In detailed testimony in June, Chrysler and General Motors executives explained the rationale for the closings, what they were doing to help disenfranchised dealers, and even outlined the substantial costs involved to keep the dealers open.


General Motors Claims $1 Million in Costs to Keep Each Cancelled New Car Dealer Open

GM CEO Fritz Henderson forcefully defends wholesale dealer closings before a ranting U.S. House Subcommittee.

by on Jun.12, 2009

Testimony before the U.S.  House Energy and Commerce Subcommittee on Oversight and Investigations.

Testimony underway on dealer closings before the U.S. House of Representatives Energy and Commerce Subcommittee on Oversight and Investigations.

Critics of GM’s plan to cut new car dealerships that claim keeping them open is essentially free to auto companies were confronted today by GM CEO Fritz Henderson, who claimed a savings potential of $928,000 per closed dealer — if and when they are fully phased-out under GM’s reorganization plan.

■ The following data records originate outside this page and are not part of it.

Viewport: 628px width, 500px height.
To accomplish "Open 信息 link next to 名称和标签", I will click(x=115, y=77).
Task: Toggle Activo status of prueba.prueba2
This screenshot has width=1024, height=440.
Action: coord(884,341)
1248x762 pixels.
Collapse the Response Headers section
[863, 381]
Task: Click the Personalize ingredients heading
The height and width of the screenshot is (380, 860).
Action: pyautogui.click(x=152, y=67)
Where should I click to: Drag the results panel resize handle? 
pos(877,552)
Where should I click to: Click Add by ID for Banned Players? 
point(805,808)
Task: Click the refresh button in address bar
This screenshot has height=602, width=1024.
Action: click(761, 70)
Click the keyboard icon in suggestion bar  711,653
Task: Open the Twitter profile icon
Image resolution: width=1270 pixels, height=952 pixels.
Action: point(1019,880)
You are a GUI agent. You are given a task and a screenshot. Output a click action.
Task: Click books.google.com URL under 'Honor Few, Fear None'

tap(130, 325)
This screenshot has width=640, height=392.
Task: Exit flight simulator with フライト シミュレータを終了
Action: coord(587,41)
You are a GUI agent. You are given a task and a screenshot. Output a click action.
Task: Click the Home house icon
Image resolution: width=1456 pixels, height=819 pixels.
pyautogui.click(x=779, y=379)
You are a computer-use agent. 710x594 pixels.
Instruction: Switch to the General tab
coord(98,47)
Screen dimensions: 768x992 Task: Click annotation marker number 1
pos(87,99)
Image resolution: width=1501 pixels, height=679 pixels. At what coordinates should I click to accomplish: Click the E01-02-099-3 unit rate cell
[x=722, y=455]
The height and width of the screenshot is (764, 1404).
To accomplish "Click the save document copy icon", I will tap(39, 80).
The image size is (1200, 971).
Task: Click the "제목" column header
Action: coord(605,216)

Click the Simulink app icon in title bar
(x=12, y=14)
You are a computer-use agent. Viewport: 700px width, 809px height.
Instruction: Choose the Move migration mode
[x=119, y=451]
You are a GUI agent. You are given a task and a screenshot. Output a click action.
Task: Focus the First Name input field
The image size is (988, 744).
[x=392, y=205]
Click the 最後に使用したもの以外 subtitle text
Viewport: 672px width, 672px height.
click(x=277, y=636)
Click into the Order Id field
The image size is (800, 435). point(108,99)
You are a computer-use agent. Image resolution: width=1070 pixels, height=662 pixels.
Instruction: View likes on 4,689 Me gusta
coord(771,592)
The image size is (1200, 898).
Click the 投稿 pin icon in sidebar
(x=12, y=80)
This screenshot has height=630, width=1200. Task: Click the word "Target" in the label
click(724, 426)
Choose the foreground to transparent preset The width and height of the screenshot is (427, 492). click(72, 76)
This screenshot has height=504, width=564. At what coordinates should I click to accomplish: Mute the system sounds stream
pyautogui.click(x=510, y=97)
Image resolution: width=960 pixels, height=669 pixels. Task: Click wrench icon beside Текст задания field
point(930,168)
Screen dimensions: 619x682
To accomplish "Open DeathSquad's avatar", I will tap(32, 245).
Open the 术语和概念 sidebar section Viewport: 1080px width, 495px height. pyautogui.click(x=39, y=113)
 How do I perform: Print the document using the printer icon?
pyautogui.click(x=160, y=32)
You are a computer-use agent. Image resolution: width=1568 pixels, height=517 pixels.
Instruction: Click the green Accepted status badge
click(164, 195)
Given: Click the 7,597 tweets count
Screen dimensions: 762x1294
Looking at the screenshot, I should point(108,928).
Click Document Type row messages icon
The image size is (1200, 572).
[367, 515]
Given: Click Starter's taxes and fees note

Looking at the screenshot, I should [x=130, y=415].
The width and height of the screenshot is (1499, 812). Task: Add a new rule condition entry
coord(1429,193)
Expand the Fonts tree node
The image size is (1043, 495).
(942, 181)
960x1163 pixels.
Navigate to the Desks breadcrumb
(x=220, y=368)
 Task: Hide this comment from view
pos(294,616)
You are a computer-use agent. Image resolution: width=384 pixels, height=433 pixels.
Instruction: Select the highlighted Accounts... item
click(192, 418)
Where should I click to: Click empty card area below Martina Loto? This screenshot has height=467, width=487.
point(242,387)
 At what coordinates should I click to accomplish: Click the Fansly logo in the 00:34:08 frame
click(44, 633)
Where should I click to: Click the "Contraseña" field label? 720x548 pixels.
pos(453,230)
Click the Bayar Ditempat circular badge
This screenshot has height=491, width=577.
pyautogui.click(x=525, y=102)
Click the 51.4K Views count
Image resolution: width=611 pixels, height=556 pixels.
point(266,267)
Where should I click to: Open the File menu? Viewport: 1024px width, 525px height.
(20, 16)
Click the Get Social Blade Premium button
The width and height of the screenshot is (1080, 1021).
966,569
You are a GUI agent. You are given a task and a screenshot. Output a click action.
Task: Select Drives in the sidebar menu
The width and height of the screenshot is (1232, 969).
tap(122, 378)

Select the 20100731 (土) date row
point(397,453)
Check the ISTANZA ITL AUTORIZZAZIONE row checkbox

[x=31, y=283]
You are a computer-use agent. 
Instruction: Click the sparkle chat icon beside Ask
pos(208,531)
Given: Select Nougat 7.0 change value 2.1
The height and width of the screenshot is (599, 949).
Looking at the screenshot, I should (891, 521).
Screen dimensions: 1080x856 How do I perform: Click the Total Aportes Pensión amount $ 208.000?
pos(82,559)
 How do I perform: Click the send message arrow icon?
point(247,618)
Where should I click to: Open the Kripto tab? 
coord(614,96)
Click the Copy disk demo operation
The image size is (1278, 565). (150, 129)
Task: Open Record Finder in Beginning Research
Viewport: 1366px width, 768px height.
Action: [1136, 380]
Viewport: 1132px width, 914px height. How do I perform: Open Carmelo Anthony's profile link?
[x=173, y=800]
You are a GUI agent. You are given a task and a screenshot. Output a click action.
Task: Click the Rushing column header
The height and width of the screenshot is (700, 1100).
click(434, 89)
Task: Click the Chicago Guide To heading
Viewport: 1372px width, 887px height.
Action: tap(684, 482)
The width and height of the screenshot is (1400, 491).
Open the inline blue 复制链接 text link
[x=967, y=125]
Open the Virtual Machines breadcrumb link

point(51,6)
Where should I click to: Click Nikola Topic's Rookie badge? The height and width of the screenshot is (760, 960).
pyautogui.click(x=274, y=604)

It was the first time that bankrupt GM publicly revealed the cost numbers that underpin its strategy to drastically cut its dealer organization.

In an SEC filing on May 14, GM said it planned to reduce its dealer network from 5,969 stores then to approximately 3,600 by the end of 2010. The basic plan has not changed since GM filed for bankruptcy on June 1, although bankruptcy, with its canceling of contracts including dealer agreements, will make it easier for GM to proceed.

Bart Stupak

"What options were offered to those dealerships slated for closure," asked Stupak.

What has changed is the political uproar, some of it coming from the same Congressmen and Senators who said domestic auto companies should be allowed to fail at hearings last December when Chrysler and GM requested government loan guarantees. These politicians now say, with straight and grave faces, that the dealership closings caught them off guard.

Chrysler closed 789 dealerships this week as it emerged from bankruptcy, and GM wants to eliminate about 2,500 dealerships by the end of next year as part of its restructuring.

A failure of either automaker, of course, would have closed all of their dealerships. So the implications of auto restructurings, which all admit requires the closing of some dealers, are just becoming clear to politicians. Since car dealers are active in their communities, and donate millions of dollars to these same politicians, previous abstract free market economic theories that most espoused, have given way to a classic Washington expression of outrage and a search for the guilty by members of both the Senate and Congress. (more…)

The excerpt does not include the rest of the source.